_Exercise goal_
Duplicate the listing below verbatim, from the line with "Click the วันเดือนปีเกิด field label" up to and including the line with "Open the UnionPay".

_Dataset records_
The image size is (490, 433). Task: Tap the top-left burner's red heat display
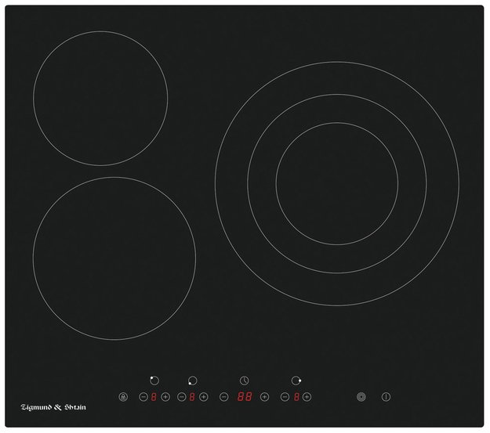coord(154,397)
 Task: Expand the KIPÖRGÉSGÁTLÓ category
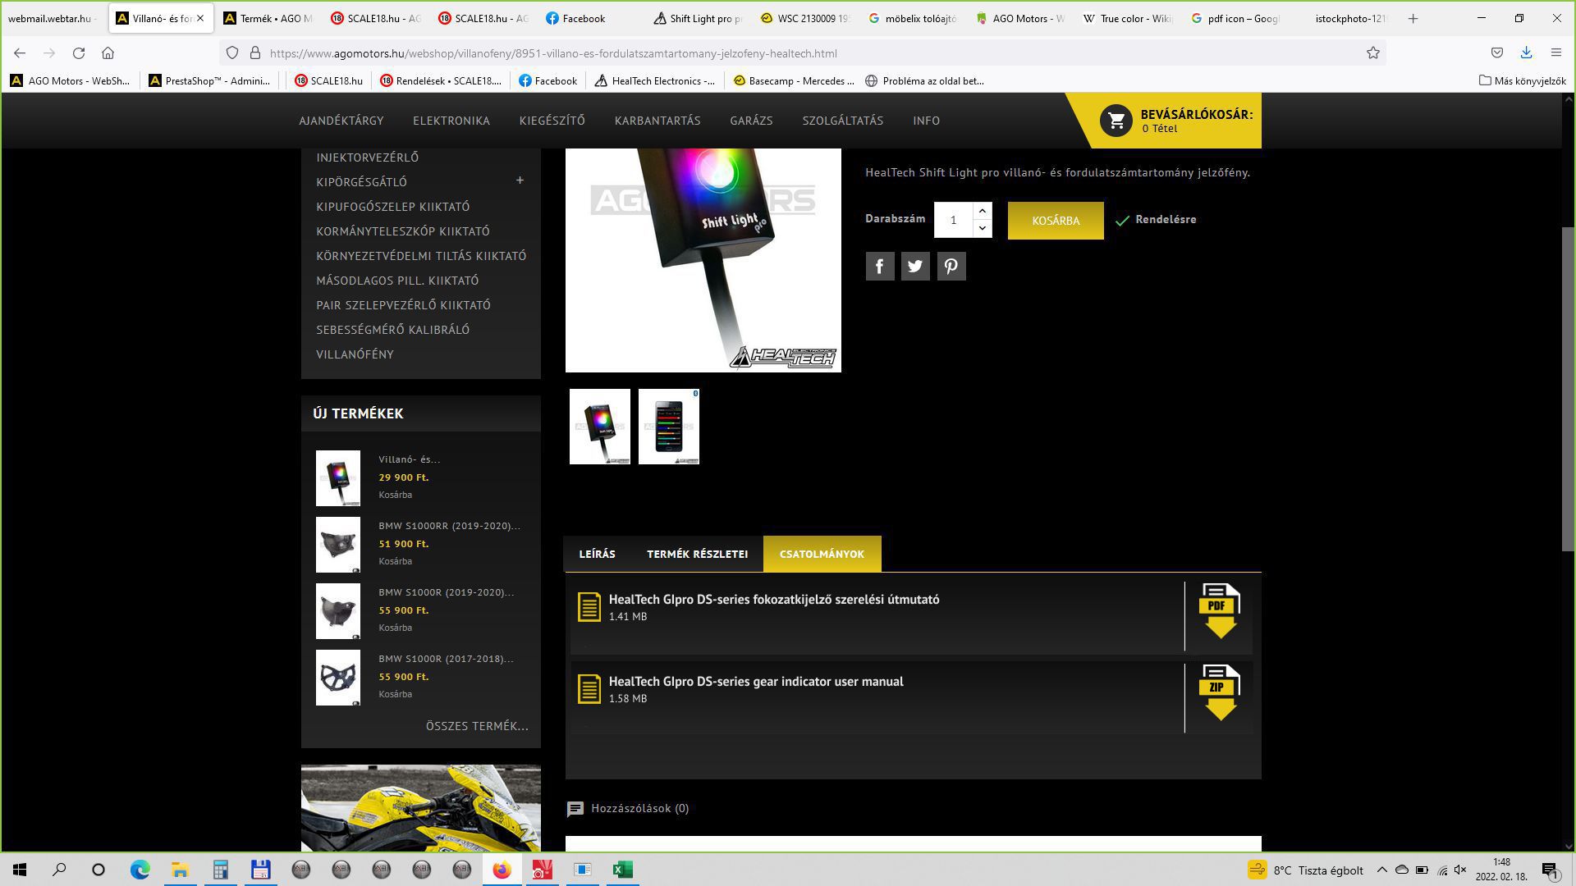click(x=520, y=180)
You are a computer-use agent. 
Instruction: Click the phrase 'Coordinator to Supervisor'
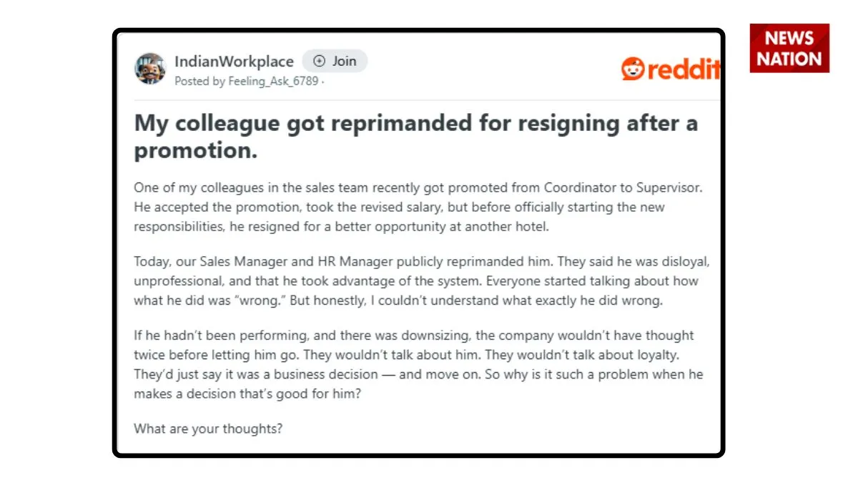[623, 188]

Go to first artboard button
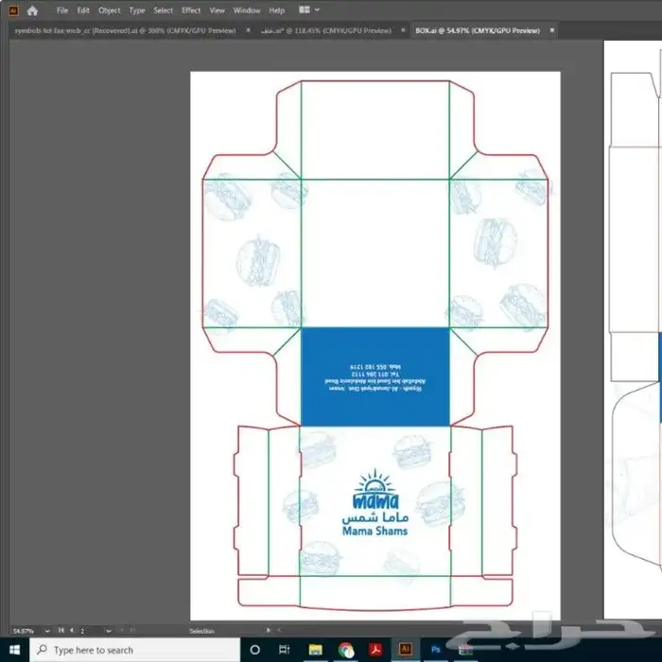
--
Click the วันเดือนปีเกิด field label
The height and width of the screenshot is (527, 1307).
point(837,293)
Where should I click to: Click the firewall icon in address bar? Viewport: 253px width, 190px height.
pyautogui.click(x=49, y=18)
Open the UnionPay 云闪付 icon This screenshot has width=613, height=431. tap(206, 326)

_The reply_
Click the วันเดือนปีเกิด field label
The height and width of the screenshot is (527, 1307).
point(837,293)
Where should I click to: Click the firewall icon in address bar? Viewport: 253px width, 190px height.
pyautogui.click(x=49, y=18)
Open the UnionPay 云闪付 icon This screenshot has width=613, height=431. tap(206, 326)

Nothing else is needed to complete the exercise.